(Items listed in a dataset)
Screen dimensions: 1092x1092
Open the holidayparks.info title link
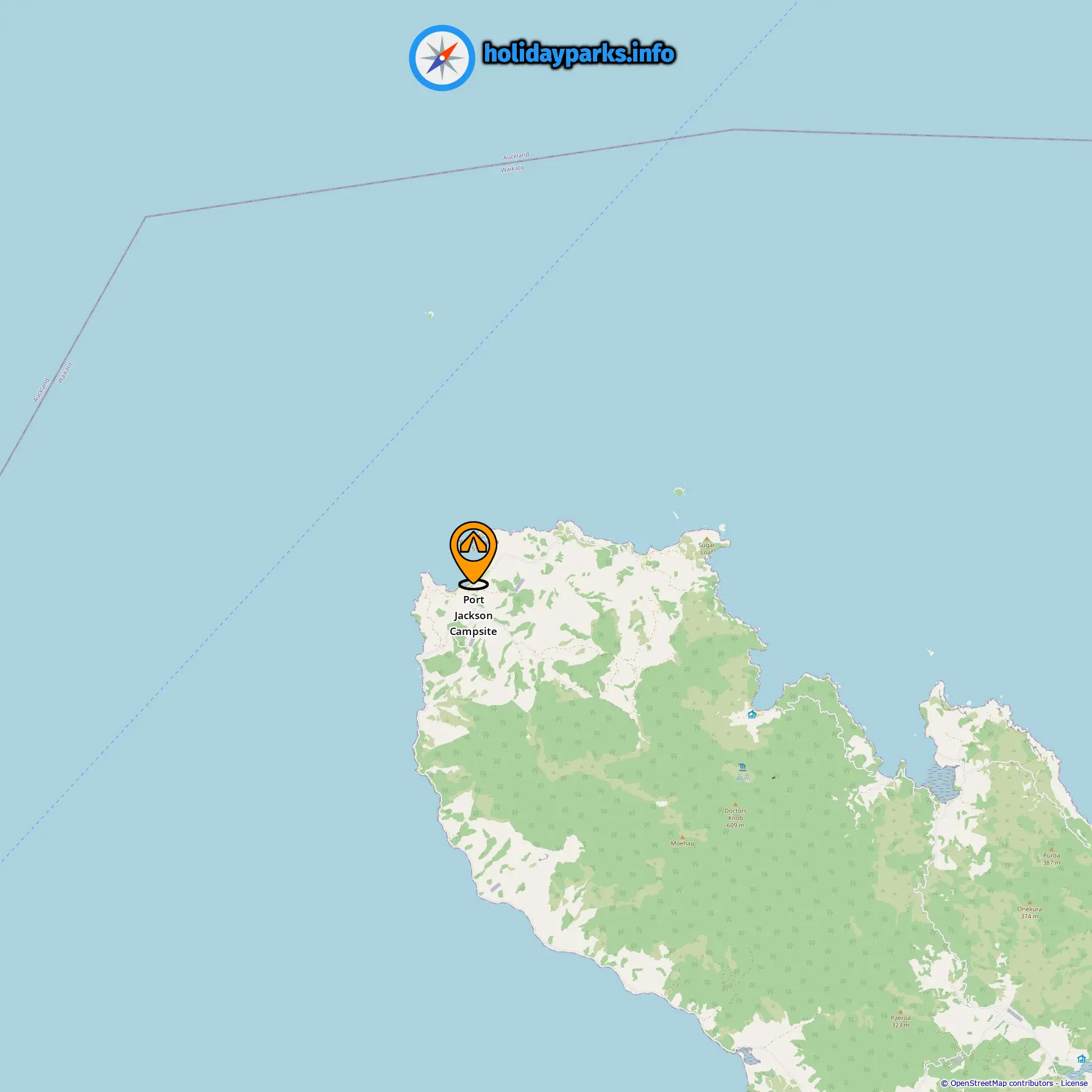click(x=579, y=54)
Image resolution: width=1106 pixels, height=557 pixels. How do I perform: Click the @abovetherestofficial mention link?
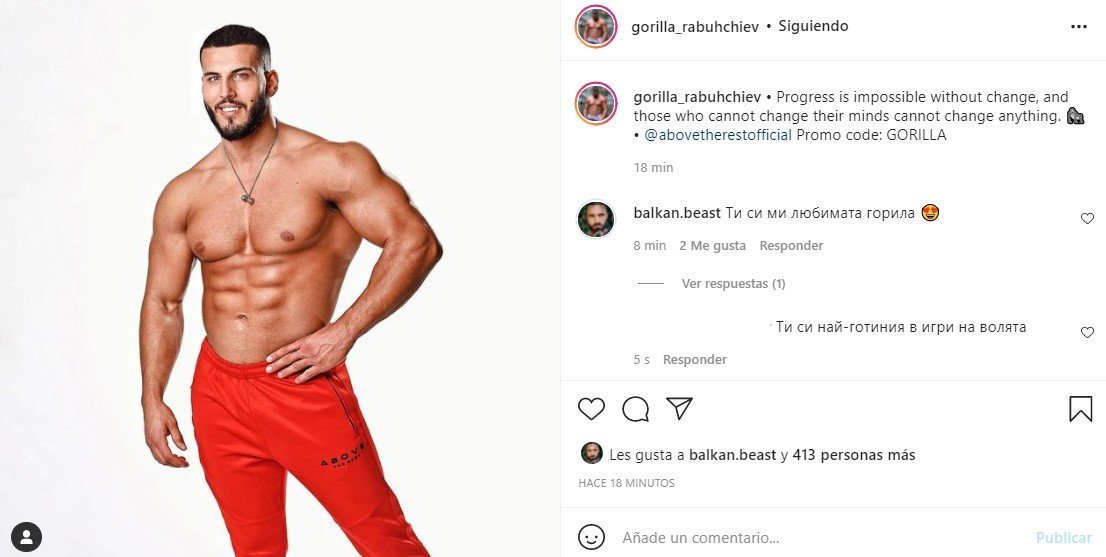pos(718,135)
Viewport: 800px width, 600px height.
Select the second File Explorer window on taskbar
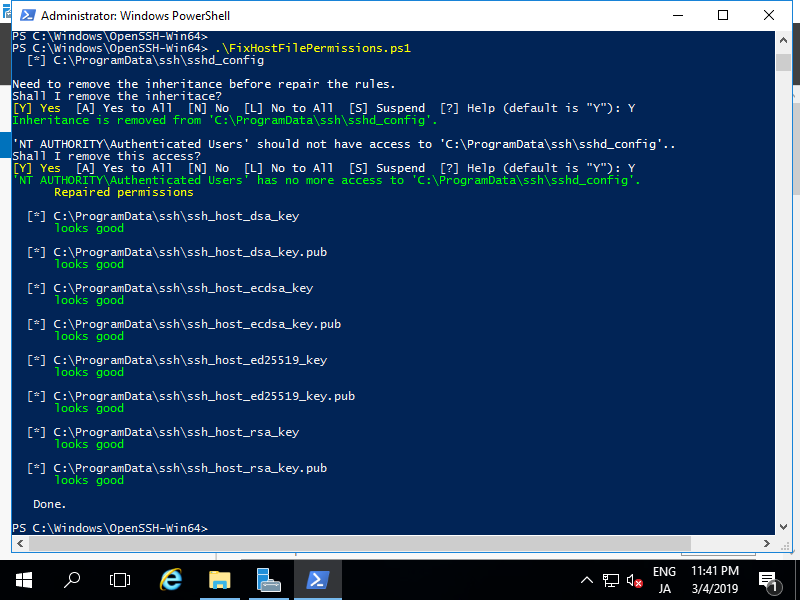pyautogui.click(x=268, y=580)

- Work order -
Leave out the pictures and repeat exactly the lines from the first line of the data through the line containing "Viewport: 800px width, 600px height.". Add nothing else.

- Reply -
Screen dimensions: 1092x1092
Open the holidayparks.info title link
click(x=579, y=54)
Image resolution: width=1106 pixels, height=557 pixels. How do I perform: Click the @abovetherestofficial mention link?
pos(718,135)
Viewport: 800px width, 600px height.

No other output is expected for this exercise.